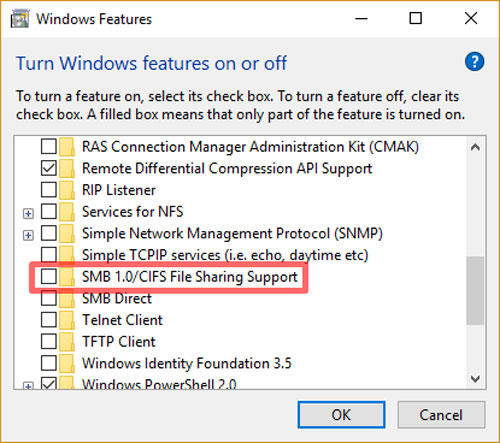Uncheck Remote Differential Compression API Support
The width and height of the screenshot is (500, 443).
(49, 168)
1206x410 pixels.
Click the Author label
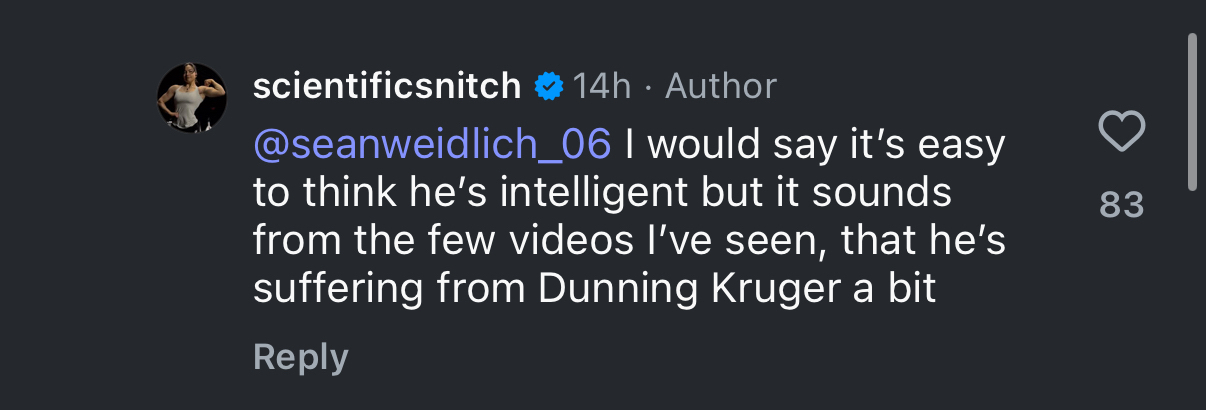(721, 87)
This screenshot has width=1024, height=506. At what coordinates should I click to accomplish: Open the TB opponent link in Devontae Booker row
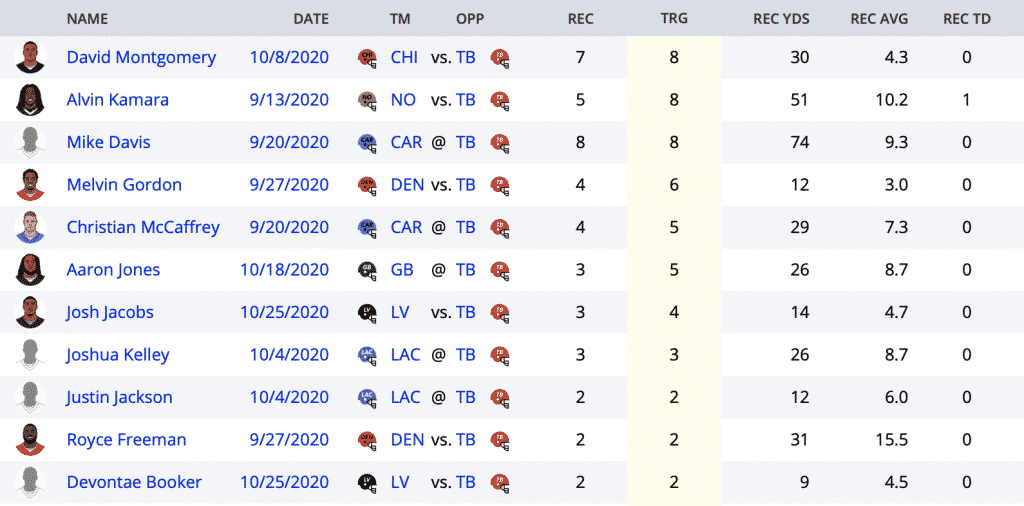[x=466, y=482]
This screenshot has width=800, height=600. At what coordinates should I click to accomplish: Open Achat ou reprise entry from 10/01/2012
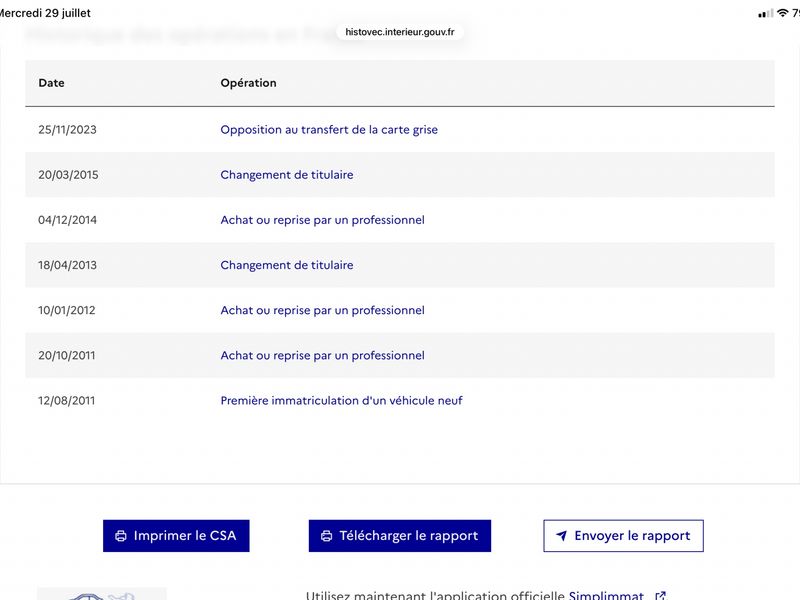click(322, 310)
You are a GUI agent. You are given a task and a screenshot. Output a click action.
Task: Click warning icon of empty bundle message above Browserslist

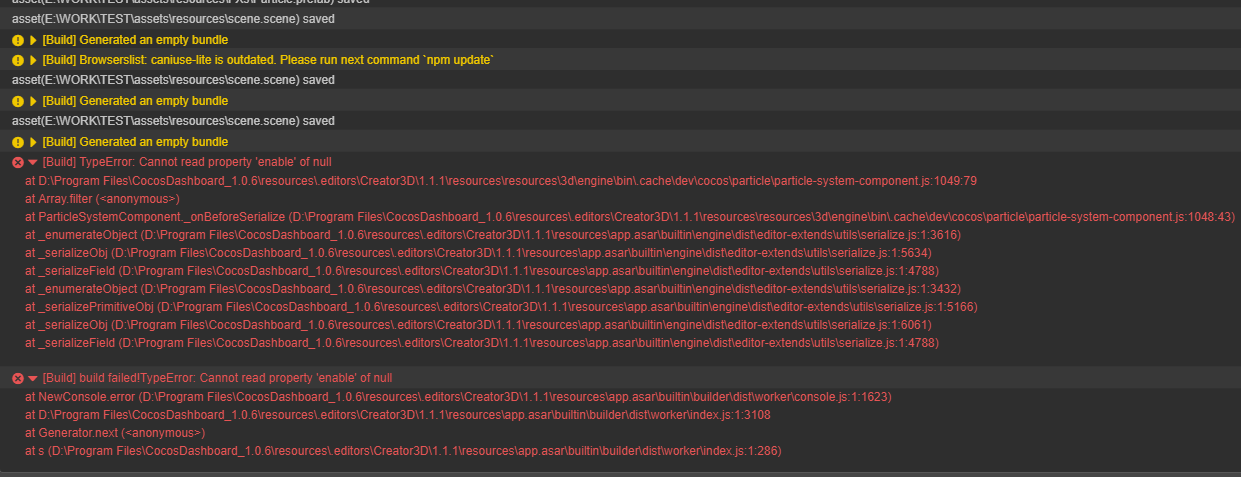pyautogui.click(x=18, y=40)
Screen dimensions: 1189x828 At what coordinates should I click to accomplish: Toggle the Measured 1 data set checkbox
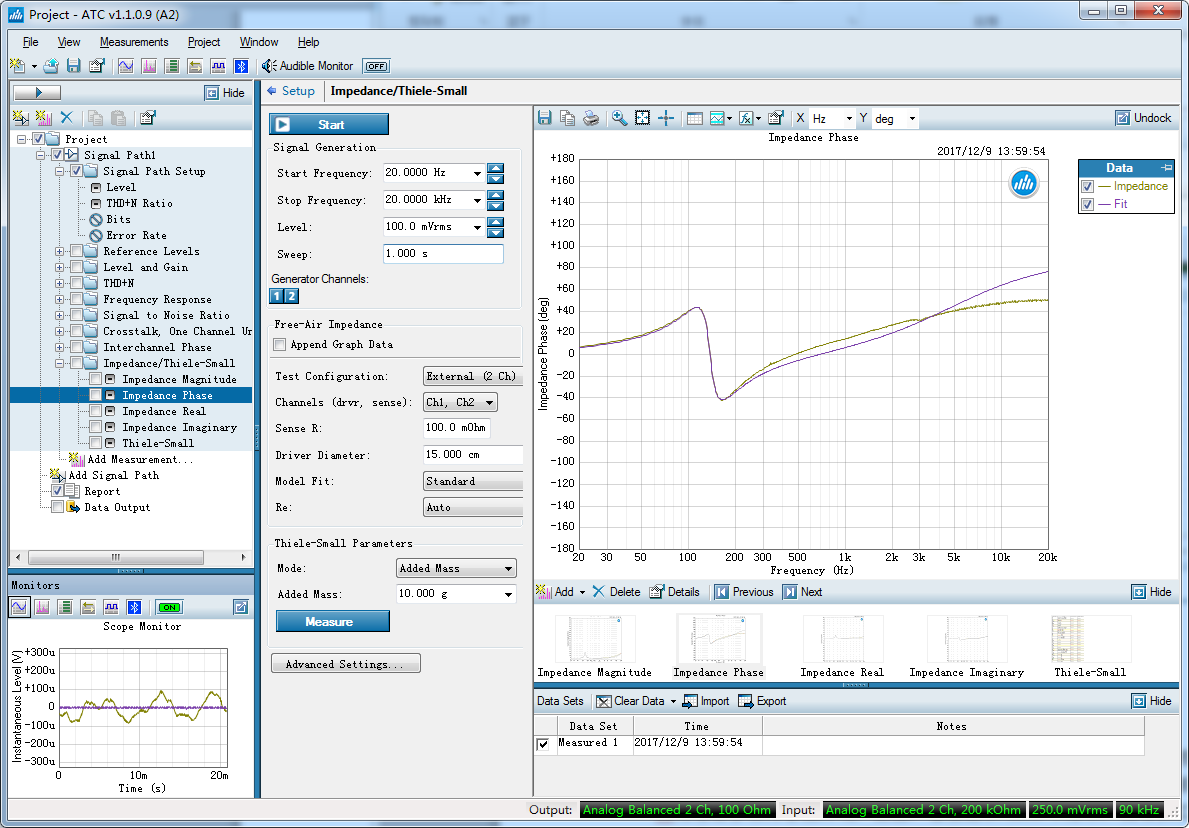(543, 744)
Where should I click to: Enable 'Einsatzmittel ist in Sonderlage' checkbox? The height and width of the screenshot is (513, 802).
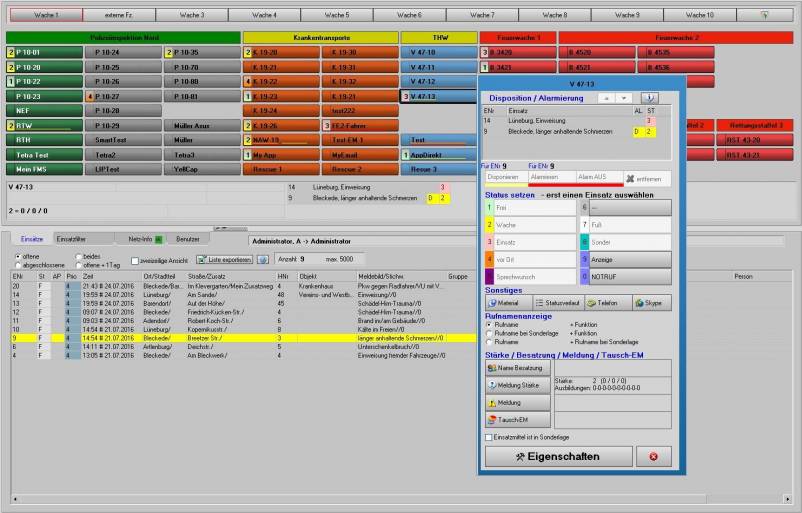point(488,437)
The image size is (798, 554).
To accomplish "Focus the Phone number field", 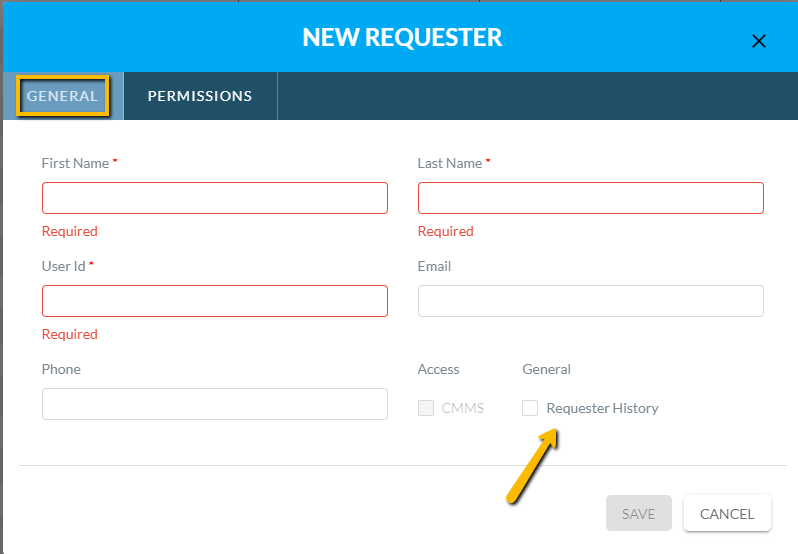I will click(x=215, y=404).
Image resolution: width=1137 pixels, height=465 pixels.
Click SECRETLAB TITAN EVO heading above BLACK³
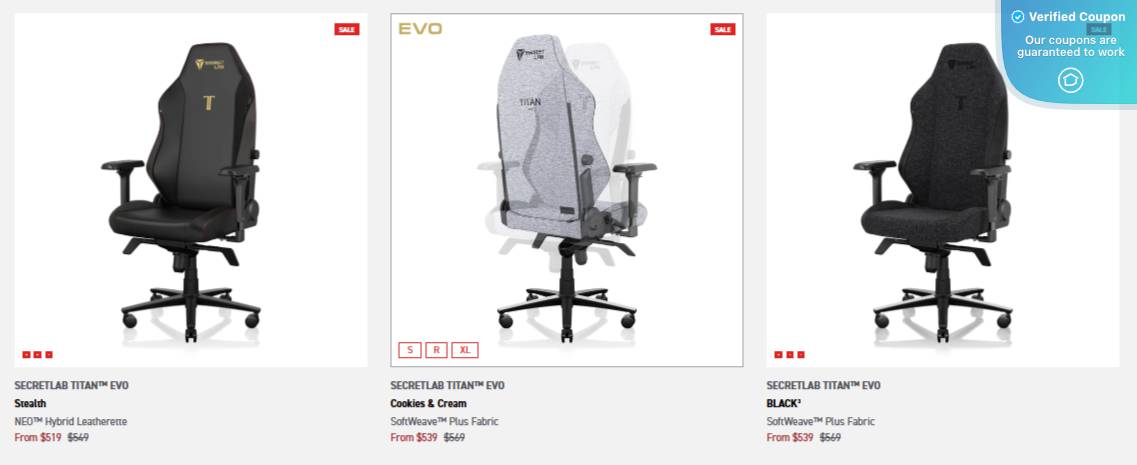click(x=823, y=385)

====

Set exercise = Please rewrite the part of the items that opens with the line containing "Image resolution: width=1137" and closes at the end of the items, replacing "heading" with "title" and changing nothing else. Return only those lines, without the pictures.

Task response =
Image resolution: width=1137 pixels, height=465 pixels.
Click SECRETLAB TITAN EVO title above BLACK³
click(x=823, y=385)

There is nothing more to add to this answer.